TEXTE PRÉSENTÉ:
N’en déplaise au pouvoir tricéphale, un État ne peut modifier, suspendre, abroger une Constitution, ni en écrire une sans respecter des règles. L’amateurisme juridique de la junte s’illustre une fois encore avec l’annonce du ministre de la Rénovation nationale et nous incite à rappeler les conditions pour élaborer une Constitution.

 

  1. Les cadres théoriques du droit

 

Dans une démocratie, le peuple souverain élit une Assemblée constituante de sorte qu’elle propose un nouveau texte constitutionnel. Dans la Puissance de l’État, le Professeur Olivier Beaud explique ainsi que l’adoption de la Constitution obéit à une série d’étapes dont la première, qui est la décision d’élaborer une Constitution, se divise en plusieurs phases qu’il nomme « décisions », et dont les deux axes principaux sont la « décision pré-constituante » et la « décision constituante ». Par conséquent, selon ce raisonnement, la décision pré-constituante passerait par l’organisation d’une conférence nationale souveraine, comme en 1991, dont les actes seraient le fondement du projet de la Constitution de la Quatrième République. Quant à la décision constituante, elle serait exprimée par la volonté politique d’une nouvelle Constitution en vue d’organiser la transition constitutionnelle. Pour le dire autrement, ces actes juridiques visant à l’élaboration d’une nouvelle Constitution permettraient de suspendre ou d’abroger la loi fondamentale de 1992. Mais sa suppression dépend nécessairement du peuple souverain s’exprimant par référendum ou par la voix d’une Assemblée constituante de droit.

DONNÉES FOURNIES:
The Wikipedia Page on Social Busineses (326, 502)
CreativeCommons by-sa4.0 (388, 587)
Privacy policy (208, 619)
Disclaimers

CONSIGNES:
[1] Dans le texte présenté, quels sont les deux axes principaux de la décision d'élaborer une Constitution selon le Professeur Olivier Beaud ?
[2] Traduisez en anglais cette phrase du texte présenté : « Dans une démocratie, le peuple souverain élit une Assemblée constituante de sorte qu’elle propose un nouveau texte constitutionnel. »
[3] Reproduisez le passage du texte présenté qui commence aux mots "N’en déplaise au" et s'arrête après les mots "élaborer une Constitution.".

RÉPONSES:
[1] La « décision pré-constituante » et la « décision constituante ».

[2] In a democracy, the sovereign people elect a Constituent Assembly so that it may propose a new constitutional text.

[3]
N’en déplaise au pouvoir tricéphale, un État ne peut modifier, suspendre, abroger une Constitution, ni en écrire une sans respecter des règles. L’amateurisme juridique de la junte s’illustre une fois encore avec l’annonce du ministre de la Rénovation nationale et nous incite à rappeler les conditions pour élaborer une Constitution.